Não é fácil para um filme iniciar em um sentido e encerrar em outro. As personagens não devem ficar estáticas quando a trama se encerra, porém é preciso haver coerência para que a mensagem seja eficazmente transmitida. Não é o caso de ALEX STRANGELOVE, que se inicia na insegurança e se encerra no coming out.

O protagonista do longa é Alex, adolescente prestes a terminar o ensino médio que tem como meta perder a virgindade com Claire, sua namorada. Porém, Alex fica em dúvida sobre sua própria orientação sexual ao conhecer Elliot, jovem assumidamente gay que o encanta desde o primeiro momento.

Se a esperança da Netflix com essa produção era dialogar com os adolescentes, certamente existem películas melhores (como “Com amor, Simon”, também lançado no primeiro semestre de 2018). É interessante tomar o sexo como uma questão para os adolescentes, já que se trata de um período de muitas novidades hormonais e de (construção da) personalidade, além das naturais dúvidas e da enorme insegurança. Trata-se de um ponto de vista realista (mencionando até mesmo o uso intenso do álcool e o consumo de maconha pelas gerações mais novas), fugindo do romance clichê.

A bem da verdade, o filme não é muito romântico: Alex se preocupa com seu futuro e com o sexo que pretende – com um planejamento surreal – ter com Claire, mas não em agradar a namorada.

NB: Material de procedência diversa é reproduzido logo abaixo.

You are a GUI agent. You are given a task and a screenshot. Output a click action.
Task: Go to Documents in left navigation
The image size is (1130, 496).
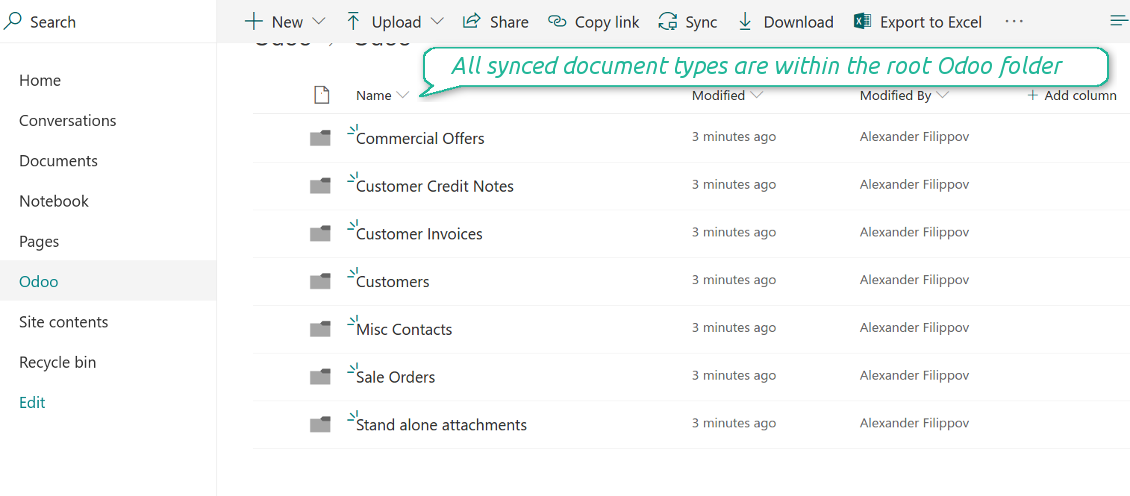pos(58,161)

Madeline Weinstein (apesar do nome, ela não é parente daquele ex-produtor de Hollywood) é a melhor do elenco, pois Claire é provavelmente a personagem mais crível da história. Não que Alex ultrapasse o plausível ou que seu intérprete Daniel Doheny vá mal no papel, porém a indecisão tardia da personagem em nada contribui para que se torne um protagonista interessante.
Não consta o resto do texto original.